◆ DATA PROVIDED
──────

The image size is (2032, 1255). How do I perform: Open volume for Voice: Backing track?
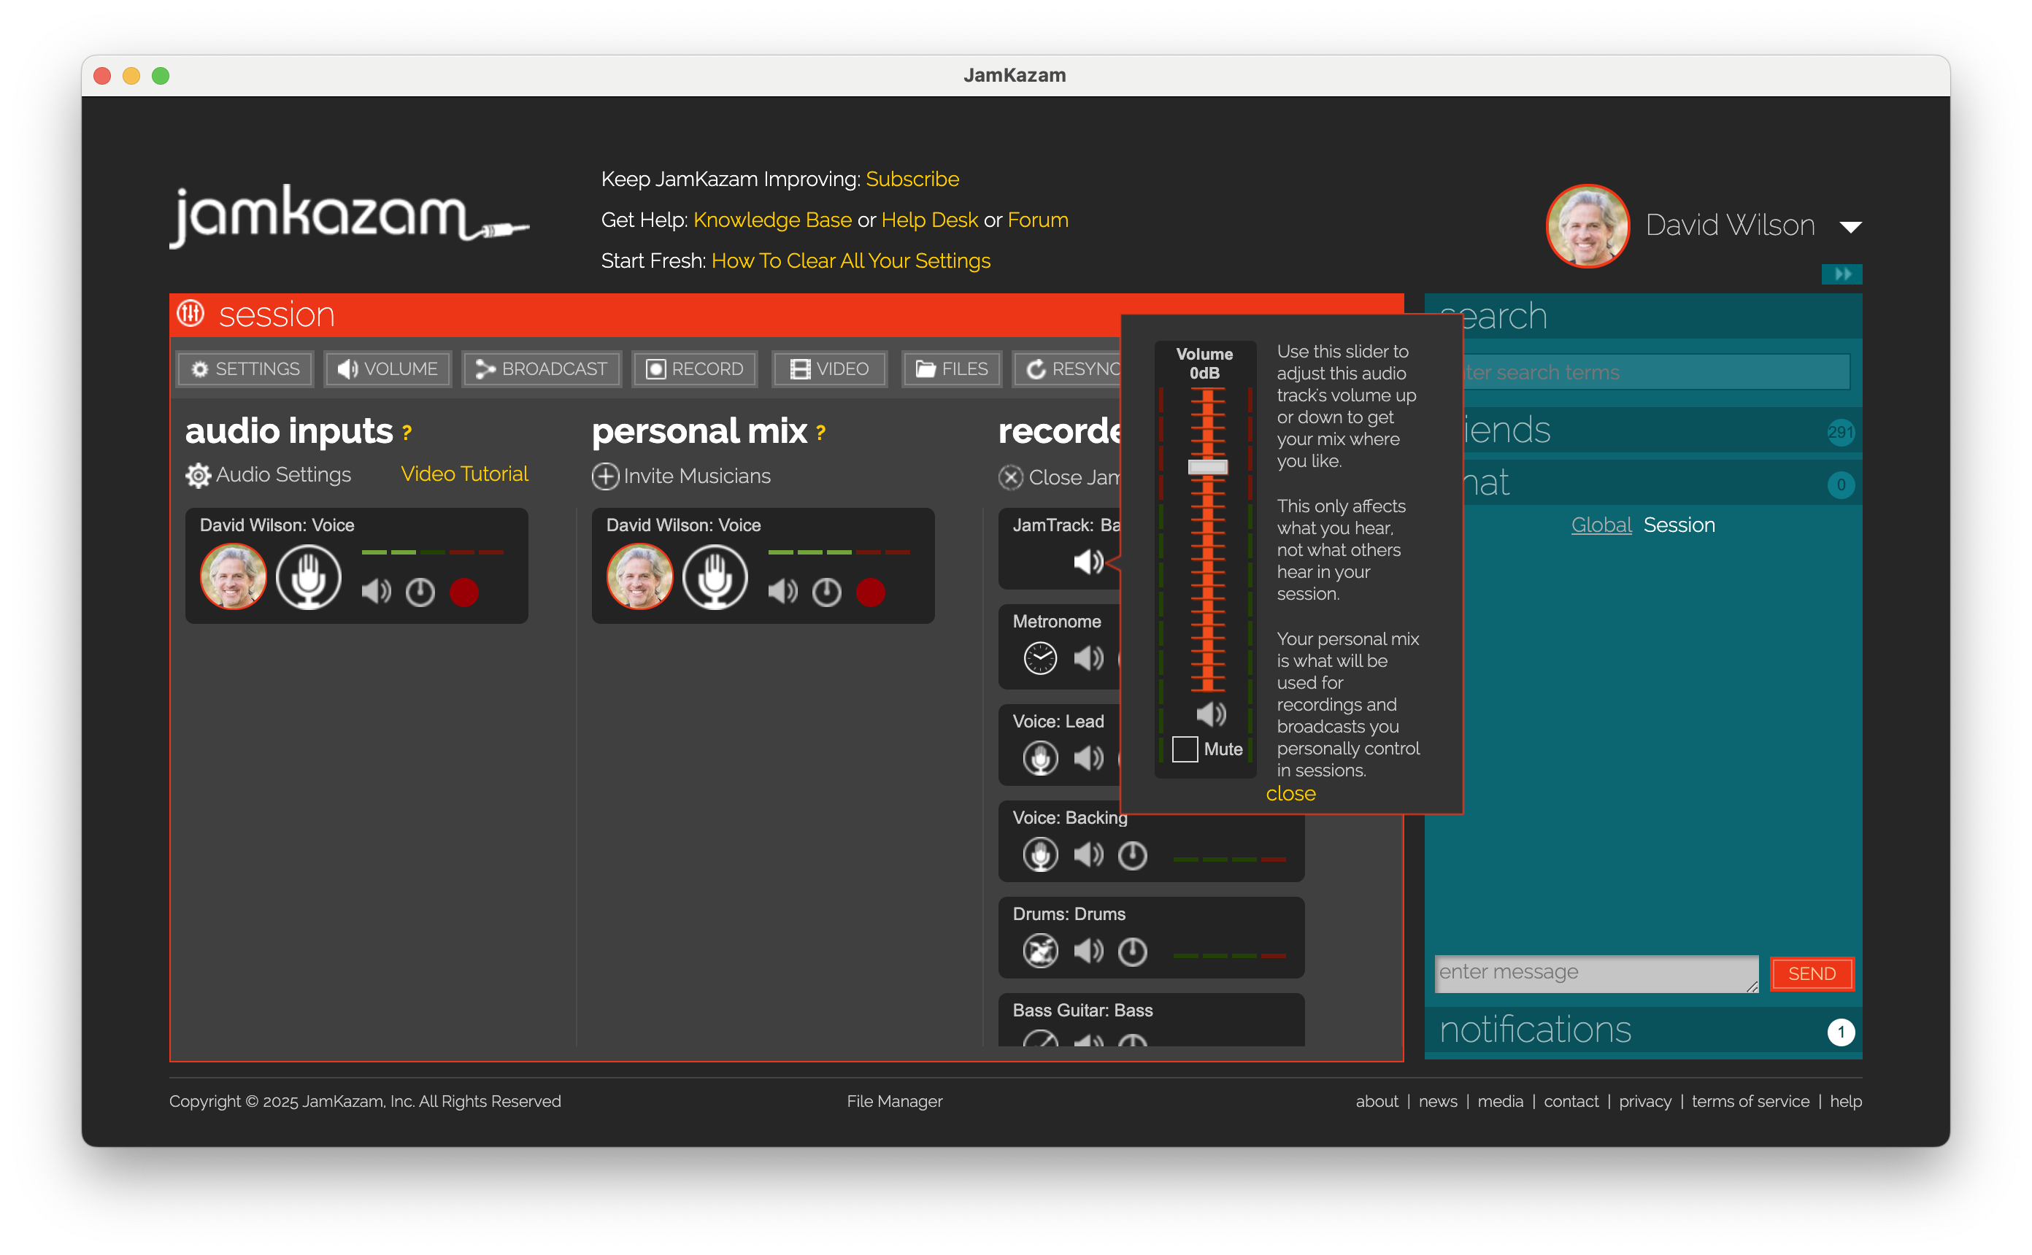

──────

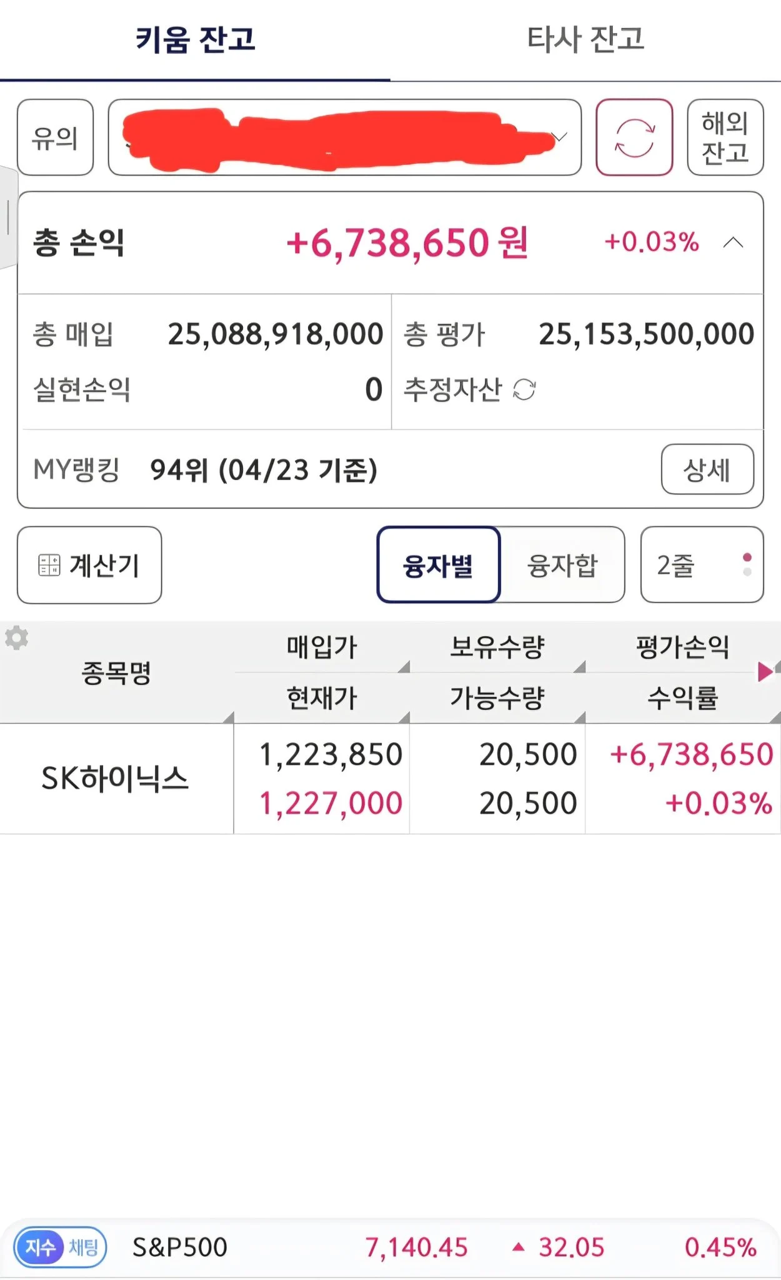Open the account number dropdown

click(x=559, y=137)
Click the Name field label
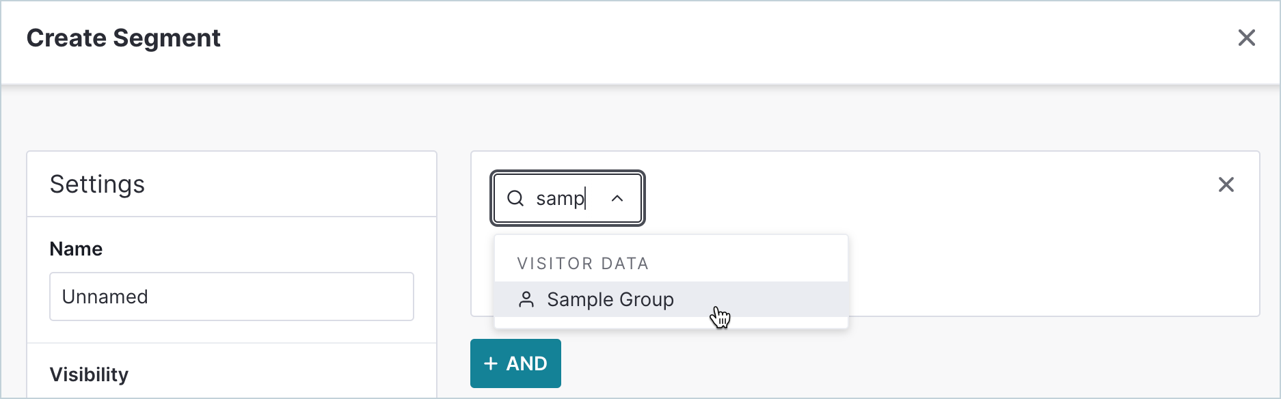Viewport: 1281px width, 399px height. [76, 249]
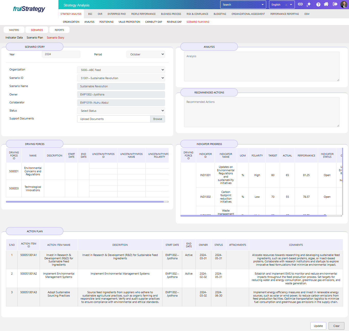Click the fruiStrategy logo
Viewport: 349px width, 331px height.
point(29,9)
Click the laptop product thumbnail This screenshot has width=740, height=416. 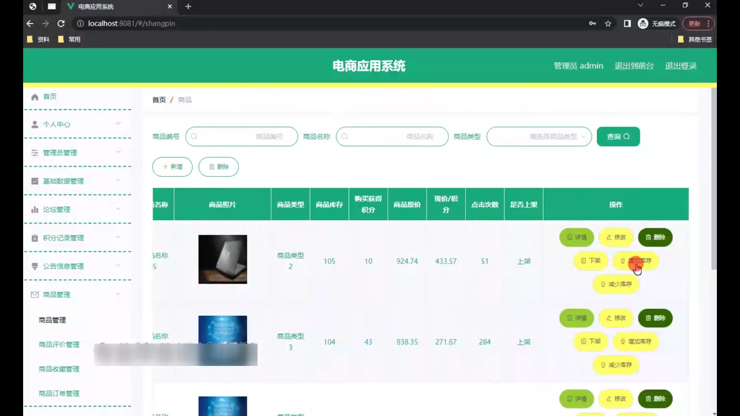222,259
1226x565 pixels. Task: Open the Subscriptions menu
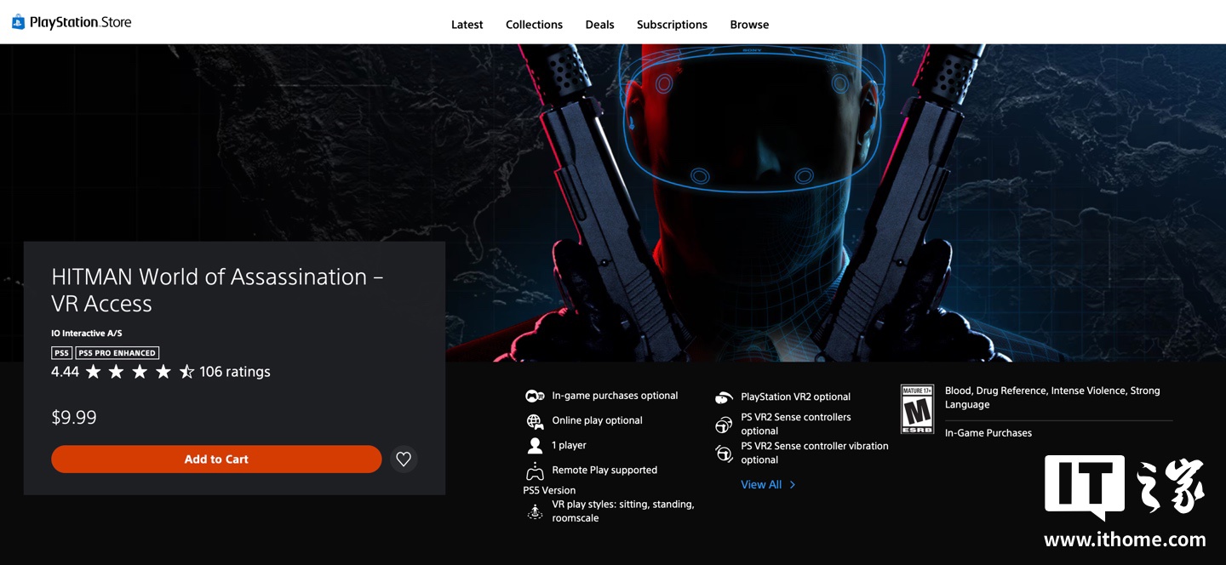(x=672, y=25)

──────

◆ SHORT TASK
Copy out the records word for word, from the line with "1226x565 pixels. Task: Open" to the line with "(x=672, y=25)", both lines included. Leave out the pictures.

◆ RESULT OF THE TASK
1226x565 pixels. Task: Open the Subscriptions menu
(x=672, y=25)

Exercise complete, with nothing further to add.